All About GPUs

These articles will look at a topic, explain some of the background, and answer a few questions that we’ve heard from the MATLAB community.

 

This article’s topic is GPUs for deep learning. I’ll summarize the topic and then take a look at three questions:

1. When people say it “speeds up training,” how big a speedup do they mean?

2. Do I need to buy a (really) fast GPU to be able to train a neural network in MATLAB?

3. What are my options for deep learning without a GPU?

The incorporation of GPUs—primarily NVIDIA® GPUs—was some of the fuel that powered the big deep learning craze of the 2010s. When working with large amounts of data (thousands or millions of data samples) and complex network architectures, GPUs can significantly speed up the processing time to train a model. Prior to that, many of today’s deep learning solutions would not be possible.

 

Yes, GPUs are great, but what are they exactly?

 

GPUs or graphics processing units, were originally intended for graphics (as the name implies). GPUs can perform many computations in parallel, making them very good at handling large simple tasks like pixel manipulation.

 

The primary use case for GPUs is image classification, but signal data can also benefit from this rapid calculation. In many cases, “images” are created from signals using data preprocessing techniques that convert the signal into a 3D time-frequency representation of this signal (
read more about deep learning for signal processing with MATLAB
). These images are then used for deep learning training, where features are learned directly from the time frequency map (image) rather than the raw signal. For even more speed, we also can use GPU Coder™ to create CUDA code that runs directly on NVIDIA GPU.

 

Unlike CPUs, which often have four or eight powerful cores, GPUs can have hundreds of smaller cores that work in parallel. Each GPU core can perform simple calculations, but by itself it isn’t very smart. Its power comes from brute force; putting all those cores to work on deep learning calculations like convolution, ReLU, and Pooling.

 

If you want to learn more, see what 
MATLAB support for GPU computing
 looks like, but for now let’s get to the questions!

Q1

I see a lot of hype around using a GPU to speed up deep learning training, but very few details. I don’t want to waste my time arguing for budget for a GPU if I can’t promise a real speed increase. So, how much of an increase can I reasonably expect?

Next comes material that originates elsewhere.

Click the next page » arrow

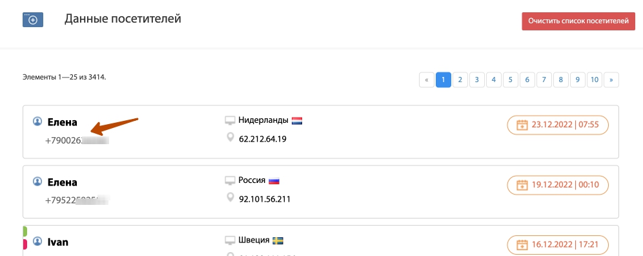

Here’s the thing—it’s really going to depend. There are some factors that influence how significant an increase you will see:
  • Large input data size: the more complicated the dataset, the more a GPU can speed up training
  • Complex network structure: the more convolutions and calculation you do, the longer this will take
  • Hardware: what you started with and what you are moving to

 

The situation would be rare in which a GPU does not speed up the training, but there are cases where a GPU might be overkill, such as 1D input data, vector data, or small input data. Take this simple deep learning 
classification example
, in which the images are small (28 x 28 px) and the network only has a few layers. This dataset takes only a few minutes to train with a CPU, so a GPU wouldn’t make much difference at all.

 

Fun fact: If you have a GPU, you can use the MATLAB function 
gputimeit
 to measure the average time functions take to run on a GPU. Also, this 
blog post
 is from 2017 but it’s still a great resource for measuring the speed of your GPU and comparing CPUs and GPUs for deep learning.

This should all intuitively make sense: if I have a smaller input size, and ask the network to perform less calculations (using less layers), there isn’t as much opportunity for parallelization and speedup the GPU offers.


The best advice I can give you is to see if you can borrow a GPU or sign up for some cloud-based GPU resources and measure the difference in training time. Actual measurements might be more persuasive in arguments than “expected” or “predicted” benefits anyway!


Lastly, each new GPU model is faster than the last, just like CPUs aren’t all staying the same over the years. 
Check out NVIDIA performance data.

 Q2

I’m a MATLAB user and want to train a neural network. Do I need to buy a fast GPU?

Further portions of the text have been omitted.